Here are few examples: long emergency room waits for mentally ill patients; children who are at risk of abuse and neglect because the Department of Health and Human Services is understaffed; people with addictions who can’t find a treatment facility; developmentally disabled adults who are on wait lists for services.
For years, advocates warned that these programs were in trouble. The Legislature generally didn’t listen until the human toll became unbearable or the state was sued.
The latest victims are New Hampshire’s medically frail elderly and other vulnerable adults who depend on the state for help. Many people in the Choices for Independence (CFI) program, which provides help at home, or who need Medicaid-funded nursing home care, are not getting the services they need.
What’s the impact? The 82-year-old woman with diabetes, severe foot pain and incontinence has no one to cook a healthy meal, change bed sheets and remind her to take her insulin. The paraplegic who needs daily help to get up, showered and dressed has help only four days a week. The veteran with Alzheimer’s and heart failure waits for a nursing home bed. What are their options? They struggle to remain safe at home as their conditions worsen. Then what?
The Medicaid payment system for home care and long-term care facilities has been underfunded for two decades. New Hampshire’s payment rates are among the worst in the nation. The domino effect is this: low payment rates lead to provider financial losses, which lead to stagnant wages for employees, which lead to worker shortages, which force home care agencies to limit services and nursing homes to close beds, which means people who need care don’t receive it.
The crisis is real but silent. CFI clients are often homebound and nursing home patients are severely ill. They can’t speak out at Statehouse hearings. This doesn’t mean they should be ignored. They are your grandparents, your friends and your neighbors.
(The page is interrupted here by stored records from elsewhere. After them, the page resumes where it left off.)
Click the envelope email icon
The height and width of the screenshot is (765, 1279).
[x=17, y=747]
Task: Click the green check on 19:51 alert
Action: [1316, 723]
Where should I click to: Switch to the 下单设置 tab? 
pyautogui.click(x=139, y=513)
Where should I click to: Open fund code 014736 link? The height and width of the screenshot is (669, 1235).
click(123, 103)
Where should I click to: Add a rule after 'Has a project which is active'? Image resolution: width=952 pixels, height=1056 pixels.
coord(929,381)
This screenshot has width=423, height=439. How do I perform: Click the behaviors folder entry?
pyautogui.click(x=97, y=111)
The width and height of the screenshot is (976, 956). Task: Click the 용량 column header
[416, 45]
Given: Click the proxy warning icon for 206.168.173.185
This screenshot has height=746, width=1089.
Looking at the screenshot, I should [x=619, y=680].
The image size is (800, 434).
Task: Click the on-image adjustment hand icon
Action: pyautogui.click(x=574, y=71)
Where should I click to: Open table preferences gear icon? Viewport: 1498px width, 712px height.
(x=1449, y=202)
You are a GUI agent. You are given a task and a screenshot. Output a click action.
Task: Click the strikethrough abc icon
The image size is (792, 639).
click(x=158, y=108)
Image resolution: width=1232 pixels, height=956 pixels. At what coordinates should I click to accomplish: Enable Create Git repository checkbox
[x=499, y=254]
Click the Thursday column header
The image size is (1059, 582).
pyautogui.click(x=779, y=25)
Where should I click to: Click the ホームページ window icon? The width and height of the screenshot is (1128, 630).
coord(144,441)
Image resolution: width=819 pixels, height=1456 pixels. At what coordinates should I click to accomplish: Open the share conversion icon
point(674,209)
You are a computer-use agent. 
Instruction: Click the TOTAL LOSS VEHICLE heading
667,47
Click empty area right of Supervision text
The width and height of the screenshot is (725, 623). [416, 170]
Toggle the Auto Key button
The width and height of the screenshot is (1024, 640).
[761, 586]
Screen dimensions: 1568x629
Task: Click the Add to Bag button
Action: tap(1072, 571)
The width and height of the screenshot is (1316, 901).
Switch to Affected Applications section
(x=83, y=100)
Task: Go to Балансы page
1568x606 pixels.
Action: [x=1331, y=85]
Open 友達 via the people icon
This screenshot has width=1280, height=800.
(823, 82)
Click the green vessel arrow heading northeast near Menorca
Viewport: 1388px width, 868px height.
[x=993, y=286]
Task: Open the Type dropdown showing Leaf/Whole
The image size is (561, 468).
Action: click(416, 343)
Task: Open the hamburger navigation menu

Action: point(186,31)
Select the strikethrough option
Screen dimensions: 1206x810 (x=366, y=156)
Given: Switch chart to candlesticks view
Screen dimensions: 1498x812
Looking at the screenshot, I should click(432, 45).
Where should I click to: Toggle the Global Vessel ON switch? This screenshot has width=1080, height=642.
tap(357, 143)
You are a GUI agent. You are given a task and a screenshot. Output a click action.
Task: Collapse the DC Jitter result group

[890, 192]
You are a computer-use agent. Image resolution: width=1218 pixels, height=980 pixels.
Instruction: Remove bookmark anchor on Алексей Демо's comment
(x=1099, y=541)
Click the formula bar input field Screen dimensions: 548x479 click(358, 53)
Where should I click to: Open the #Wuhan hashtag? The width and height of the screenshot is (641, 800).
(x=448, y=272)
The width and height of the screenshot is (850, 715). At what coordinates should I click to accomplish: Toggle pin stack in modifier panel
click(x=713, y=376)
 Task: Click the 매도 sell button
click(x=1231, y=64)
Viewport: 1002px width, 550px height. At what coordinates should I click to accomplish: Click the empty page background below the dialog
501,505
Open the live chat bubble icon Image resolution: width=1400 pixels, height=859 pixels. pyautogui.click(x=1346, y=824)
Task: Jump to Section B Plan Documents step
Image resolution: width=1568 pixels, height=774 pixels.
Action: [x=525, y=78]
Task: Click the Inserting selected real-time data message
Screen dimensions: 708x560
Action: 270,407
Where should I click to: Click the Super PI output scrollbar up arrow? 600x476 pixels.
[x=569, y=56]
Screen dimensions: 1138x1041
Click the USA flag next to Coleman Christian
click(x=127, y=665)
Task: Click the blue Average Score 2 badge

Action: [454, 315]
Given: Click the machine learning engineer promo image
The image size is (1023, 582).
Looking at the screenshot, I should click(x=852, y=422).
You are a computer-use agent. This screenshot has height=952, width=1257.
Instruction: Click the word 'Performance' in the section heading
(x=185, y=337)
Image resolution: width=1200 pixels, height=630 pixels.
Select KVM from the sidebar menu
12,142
Their plight is simply that they have serious medical conditions and no one else able to care for them.
The Legislature must confront this crisis in this legislative session. It should build upon the governor’s CFI budget and raise rates to stabilize the provider network, enabling home care agencies to invest in workforce. It should raise nursing home rates from the worst in the country to (heaven forbid!) the national average. It should add state general funds to the long-term care appropriation, rather than rely completely on counties to fund these services. And it should fully fund Senate Bill 308, which would increase Medicaid rates for all providers by 5 percent in 2020 and 7 percent in 2021.
Fiscal conservatism is admirable except when the public policy dominoes topple into a heap. The current situation is not a game for our seniors and vulnerable adults. Their health and safety are at risk. Legislators need to resolve this silent crisis. Now.